▶ QUESTIONS ON THE MATERIAL:
1. Reproduce the text of the puzzle list between "Identical numbers cannot" and "second-largest neighboring numbers.", inclusive.
2. According to the puzzle list, what does an E clue in Mathrax require?

Identical numbers cannot be orthogonally adjacent.
- Masakuchi: A variant of Makaro in which the cells with arrows
also contain a number. The number gives the difference between
the largest and second-largest neighboring numbers.
- Mathrax: A Latin square puzzle. Circles containing clues
appear at some intersections. If the clue is E, all four cells
meeting there must be even; if O, all odd; and if a number and
an operation, each pair of cells on a diagonal from the clue,
when the given operation is applied, produces the given number.
- Meadows: Divide the grid along grid lines into square regions,
so each region contains one circle. Equivalent to Tatamibari
with only + clues.
- Meandering Numbers, Count Number, or Worms (but see Wamuzu,
which is also called Worms): Fill in digits in each cell so that
each region contains the numbers 1 to N in order in an
orthogonally connected path. Two cells with the same number
cannot tough, even diagonally.

▶ THE DATA:
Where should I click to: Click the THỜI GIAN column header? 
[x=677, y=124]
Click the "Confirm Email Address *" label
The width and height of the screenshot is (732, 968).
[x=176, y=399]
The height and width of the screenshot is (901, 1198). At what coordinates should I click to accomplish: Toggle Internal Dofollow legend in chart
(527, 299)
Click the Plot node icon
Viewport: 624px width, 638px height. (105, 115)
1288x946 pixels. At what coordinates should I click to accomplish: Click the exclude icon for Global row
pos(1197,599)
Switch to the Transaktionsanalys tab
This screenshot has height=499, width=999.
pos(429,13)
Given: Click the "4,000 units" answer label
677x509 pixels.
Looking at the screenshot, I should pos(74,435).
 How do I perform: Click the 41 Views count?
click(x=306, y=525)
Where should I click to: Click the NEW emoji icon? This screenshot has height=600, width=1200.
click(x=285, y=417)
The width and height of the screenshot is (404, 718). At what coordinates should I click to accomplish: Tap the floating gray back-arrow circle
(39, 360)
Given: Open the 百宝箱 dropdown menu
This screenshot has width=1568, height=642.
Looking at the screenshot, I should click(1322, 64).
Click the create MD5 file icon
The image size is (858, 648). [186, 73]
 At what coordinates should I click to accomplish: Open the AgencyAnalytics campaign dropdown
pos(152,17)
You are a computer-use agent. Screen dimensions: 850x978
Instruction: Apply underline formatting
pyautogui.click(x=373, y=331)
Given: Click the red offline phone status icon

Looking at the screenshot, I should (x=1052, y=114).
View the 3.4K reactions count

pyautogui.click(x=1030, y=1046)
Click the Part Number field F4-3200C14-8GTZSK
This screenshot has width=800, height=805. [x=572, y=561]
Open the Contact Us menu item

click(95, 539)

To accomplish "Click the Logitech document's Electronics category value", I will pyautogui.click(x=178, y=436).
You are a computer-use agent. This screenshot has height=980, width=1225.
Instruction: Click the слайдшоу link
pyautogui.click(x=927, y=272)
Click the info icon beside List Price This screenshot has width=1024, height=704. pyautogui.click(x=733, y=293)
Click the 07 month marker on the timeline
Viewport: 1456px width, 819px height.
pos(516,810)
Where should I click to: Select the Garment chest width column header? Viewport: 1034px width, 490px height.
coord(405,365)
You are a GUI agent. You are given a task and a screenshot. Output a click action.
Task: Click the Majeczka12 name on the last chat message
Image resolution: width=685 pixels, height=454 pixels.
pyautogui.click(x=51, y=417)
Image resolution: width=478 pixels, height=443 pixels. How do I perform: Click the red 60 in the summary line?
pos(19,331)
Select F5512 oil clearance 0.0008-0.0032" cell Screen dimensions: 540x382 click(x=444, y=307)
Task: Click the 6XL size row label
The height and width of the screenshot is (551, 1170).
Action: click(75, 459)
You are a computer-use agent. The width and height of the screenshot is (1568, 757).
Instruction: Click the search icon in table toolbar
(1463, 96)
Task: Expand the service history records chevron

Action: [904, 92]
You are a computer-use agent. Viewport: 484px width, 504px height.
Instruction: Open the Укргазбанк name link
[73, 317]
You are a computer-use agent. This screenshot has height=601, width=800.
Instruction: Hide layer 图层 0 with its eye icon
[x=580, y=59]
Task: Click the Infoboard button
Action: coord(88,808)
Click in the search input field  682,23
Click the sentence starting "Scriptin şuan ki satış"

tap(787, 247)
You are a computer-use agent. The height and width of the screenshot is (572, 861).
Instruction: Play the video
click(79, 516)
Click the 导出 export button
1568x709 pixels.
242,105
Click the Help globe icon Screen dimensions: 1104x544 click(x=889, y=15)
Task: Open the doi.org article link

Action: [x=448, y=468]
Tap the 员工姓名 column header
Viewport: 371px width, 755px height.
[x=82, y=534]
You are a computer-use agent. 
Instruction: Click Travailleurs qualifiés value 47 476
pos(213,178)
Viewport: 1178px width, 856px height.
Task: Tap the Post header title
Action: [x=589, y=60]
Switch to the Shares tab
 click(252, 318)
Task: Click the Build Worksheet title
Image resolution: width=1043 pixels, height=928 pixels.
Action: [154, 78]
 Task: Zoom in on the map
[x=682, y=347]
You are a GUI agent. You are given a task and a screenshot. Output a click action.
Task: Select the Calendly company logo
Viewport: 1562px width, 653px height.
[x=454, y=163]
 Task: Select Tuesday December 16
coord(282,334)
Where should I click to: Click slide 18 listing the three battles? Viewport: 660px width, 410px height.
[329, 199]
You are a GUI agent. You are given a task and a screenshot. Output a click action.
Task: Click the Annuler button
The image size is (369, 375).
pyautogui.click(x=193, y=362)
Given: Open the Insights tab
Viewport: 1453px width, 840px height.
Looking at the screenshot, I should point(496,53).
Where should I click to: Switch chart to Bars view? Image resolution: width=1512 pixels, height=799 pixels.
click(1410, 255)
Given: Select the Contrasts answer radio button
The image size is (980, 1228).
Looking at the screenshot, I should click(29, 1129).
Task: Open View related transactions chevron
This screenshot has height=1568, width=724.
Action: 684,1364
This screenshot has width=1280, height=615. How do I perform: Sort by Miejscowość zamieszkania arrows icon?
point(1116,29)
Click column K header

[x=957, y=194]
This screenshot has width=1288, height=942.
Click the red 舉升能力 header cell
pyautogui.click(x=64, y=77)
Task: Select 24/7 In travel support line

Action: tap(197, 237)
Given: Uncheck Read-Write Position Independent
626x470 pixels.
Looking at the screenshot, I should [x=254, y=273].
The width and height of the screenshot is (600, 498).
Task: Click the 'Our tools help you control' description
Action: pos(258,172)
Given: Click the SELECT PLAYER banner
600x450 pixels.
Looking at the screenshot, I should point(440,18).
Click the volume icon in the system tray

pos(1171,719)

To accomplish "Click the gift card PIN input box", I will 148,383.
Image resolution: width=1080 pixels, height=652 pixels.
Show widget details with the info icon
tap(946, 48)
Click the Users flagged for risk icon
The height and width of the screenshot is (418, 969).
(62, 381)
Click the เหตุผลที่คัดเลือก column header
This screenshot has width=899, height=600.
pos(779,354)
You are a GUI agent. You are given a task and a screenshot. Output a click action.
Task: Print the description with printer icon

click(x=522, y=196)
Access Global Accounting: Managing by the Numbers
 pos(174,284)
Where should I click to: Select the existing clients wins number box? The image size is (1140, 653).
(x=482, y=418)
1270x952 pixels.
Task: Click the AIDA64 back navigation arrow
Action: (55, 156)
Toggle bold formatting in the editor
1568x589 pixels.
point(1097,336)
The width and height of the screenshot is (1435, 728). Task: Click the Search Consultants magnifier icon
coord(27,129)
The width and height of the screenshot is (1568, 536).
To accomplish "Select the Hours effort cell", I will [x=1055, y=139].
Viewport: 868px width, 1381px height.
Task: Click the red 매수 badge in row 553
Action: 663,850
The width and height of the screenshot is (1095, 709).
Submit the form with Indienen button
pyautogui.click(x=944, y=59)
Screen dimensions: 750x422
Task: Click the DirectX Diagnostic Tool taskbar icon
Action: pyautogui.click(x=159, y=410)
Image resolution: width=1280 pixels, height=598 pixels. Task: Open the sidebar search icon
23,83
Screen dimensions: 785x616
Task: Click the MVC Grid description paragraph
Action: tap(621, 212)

▶ RESULTS OF THE TASKS:
1.
Identical numbers cannot be orthogonally adjacent.
- Masakuchi: A variant of Makaro in which the cells with arrows
also contain a number. The number gives the difference between
the largest and second-largest neighboring numbers.

2. All four cells meeting at that intersection must be even.